*** Records to use

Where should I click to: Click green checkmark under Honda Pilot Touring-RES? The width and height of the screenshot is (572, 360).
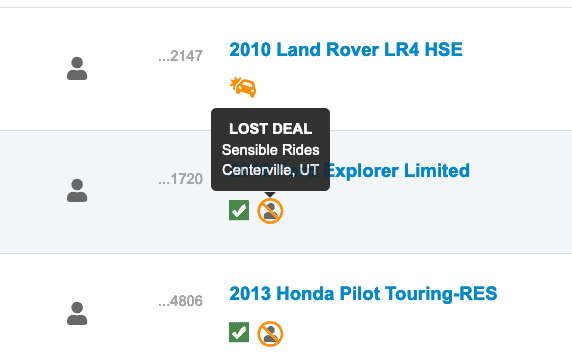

******
*** Records to use

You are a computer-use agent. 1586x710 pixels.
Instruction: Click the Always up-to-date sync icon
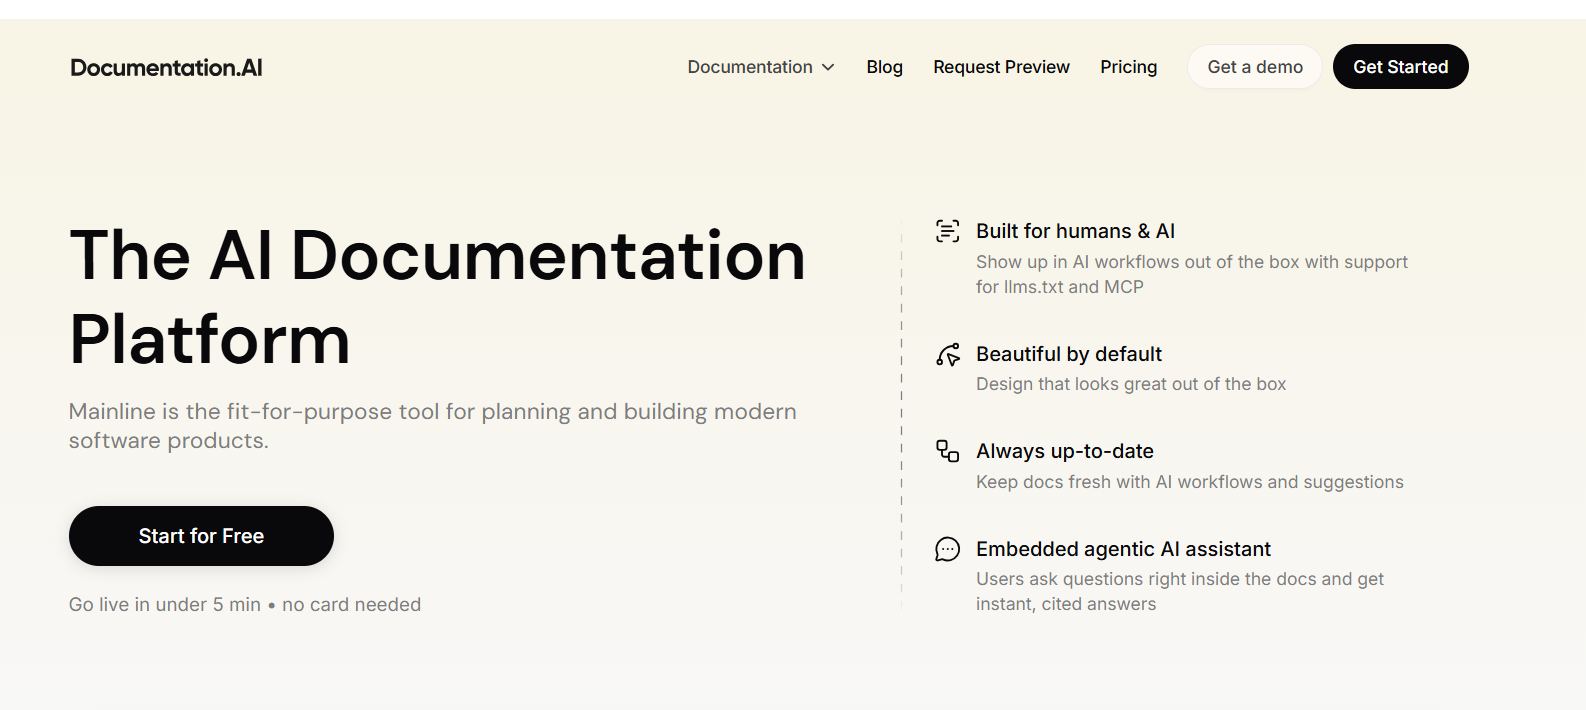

******
*** Records to use

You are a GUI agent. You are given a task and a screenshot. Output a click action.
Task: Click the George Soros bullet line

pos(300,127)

******

• _The task_
The lines to return are those in the entries above that hold "screenshot".

• _Response area_
Where should I click to: Click green checkmark under Honda Pilot Touring-RES? The width and height of the screenshot is (572, 360).
You are a GUI agent. You are given a task and a screenshot. Output a click action.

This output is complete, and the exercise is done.